Di Coban Trisula sepasang elang jawa sempat terlihat dari
jarak dekat saat terbang rendah mendatar menyurusi jurang lalu terbang meninggi
dan menghilang di balik bukit. Namun, lokasi pemantauan terhalang pepohonan dan
belukar sehingga menyulitkan pemotretan. Berselang sejam, muncul sepasang elang
jawa nun di kejauhan.
Beruntung, di Blok Cincing-lah tim bisa mengagumi kehadiran
elang jawa dewasa dan bisa dipotret dari dekat.

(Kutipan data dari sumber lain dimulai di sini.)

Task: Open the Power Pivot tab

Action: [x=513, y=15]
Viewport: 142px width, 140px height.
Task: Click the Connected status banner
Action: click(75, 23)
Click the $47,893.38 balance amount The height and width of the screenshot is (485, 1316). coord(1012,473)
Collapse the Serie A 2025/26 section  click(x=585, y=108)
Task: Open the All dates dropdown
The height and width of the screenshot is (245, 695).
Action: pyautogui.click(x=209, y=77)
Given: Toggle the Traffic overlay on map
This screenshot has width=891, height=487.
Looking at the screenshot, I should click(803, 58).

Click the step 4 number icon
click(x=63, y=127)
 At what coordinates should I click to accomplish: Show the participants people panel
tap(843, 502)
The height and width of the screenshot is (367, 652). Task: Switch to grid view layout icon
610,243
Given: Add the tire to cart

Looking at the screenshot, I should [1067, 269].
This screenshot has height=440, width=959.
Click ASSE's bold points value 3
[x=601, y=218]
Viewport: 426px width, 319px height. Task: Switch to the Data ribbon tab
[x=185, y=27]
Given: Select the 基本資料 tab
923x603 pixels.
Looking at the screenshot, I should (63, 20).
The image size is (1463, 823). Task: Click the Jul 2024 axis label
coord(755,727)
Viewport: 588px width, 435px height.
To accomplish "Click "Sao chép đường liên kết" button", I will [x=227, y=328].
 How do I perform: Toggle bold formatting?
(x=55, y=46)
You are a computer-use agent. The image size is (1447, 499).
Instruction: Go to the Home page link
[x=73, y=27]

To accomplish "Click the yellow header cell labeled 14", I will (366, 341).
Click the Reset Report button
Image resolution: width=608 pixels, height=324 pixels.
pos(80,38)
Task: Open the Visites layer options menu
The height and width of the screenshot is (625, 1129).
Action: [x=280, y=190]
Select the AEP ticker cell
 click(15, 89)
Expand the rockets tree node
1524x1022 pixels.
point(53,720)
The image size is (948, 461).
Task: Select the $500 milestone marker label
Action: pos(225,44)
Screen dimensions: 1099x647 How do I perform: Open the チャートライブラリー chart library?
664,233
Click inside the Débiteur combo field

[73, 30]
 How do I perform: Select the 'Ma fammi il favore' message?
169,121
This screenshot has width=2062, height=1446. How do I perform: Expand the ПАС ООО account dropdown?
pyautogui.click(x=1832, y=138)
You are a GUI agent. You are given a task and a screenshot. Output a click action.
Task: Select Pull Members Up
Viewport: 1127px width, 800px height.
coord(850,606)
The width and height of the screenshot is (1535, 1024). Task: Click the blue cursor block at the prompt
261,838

Sang elang nongol di atas
punggung bukit terbuka—berupa ladang singkong, jagung, dan pisang—milik
Perhutani yang berbatasan dengan hutan TNBTS. Semula tim menyangka elang
brontok yang nongol. Namun sangkaan
ini dikoreksi Heru, yang memastikan kami berhasil memotret elang jawa dewasa
berumur lebih dari enam tahun.
Toni Artaka memastikan elang jawa ini berasal dari
individu yang sama yang terpantau di Blok Bendolawang pada Jumat (1/8) dan
ternyata benar
setelah ia memperbesar hasil pemotretan sang elang.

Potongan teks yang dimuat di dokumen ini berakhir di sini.